Scientific classification
- Kingdom: Plantae
- Clade: Tracheophytes
- Clade: Angiosperms
- Clade: Eudicots
- Clade: Asterids
- Order: Asterales
- Family: Asteraceae
- Genus: Bidens
- Species: B. wiebkei
- Binomial name: Bidens wiebkei Sherff
- Synonyms: Bidens campylotheca var. nematocera Sherff; Bidens nematocera (Sherff) Sherff;

= Bidens wiebkei =

- Genus: Bidens
- Species: wiebkei
- Authority: Sherff
- Conservation status: CR
- Synonyms: Bidens campylotheca var. nematocera Sherff, Bidens nematocera (Sherff) Sherff

Species of flowering plant

Bidens wiebkei, the Molokaʻi koʻokoʻolau or Wiebke's beggarticks, is a species of flowering plant in the family Asteraceae. It belongs to the genus Bidens, collectively called kokoʻolau or koʻokoʻolau in the Hawaiian language. It is found only on Molokaʻi in the Hawaiian Islands. There are three occurrences of the plant remaining, for a total population of fewer than 1000.

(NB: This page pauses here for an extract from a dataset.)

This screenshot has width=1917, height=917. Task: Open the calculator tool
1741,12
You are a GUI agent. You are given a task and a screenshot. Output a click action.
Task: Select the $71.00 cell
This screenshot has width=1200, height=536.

This is a perennial herb growing erect to a maximum height near one meter. It has compound leaves divided into leaflets and bears clusters of flower heads with yellow ray florets. Its natural habitat types include lowland moist forests and moist shrubland.

It is threatened by habitat loss due to the spread of invasive weeds, brush fires, overgrazing and human construction activity.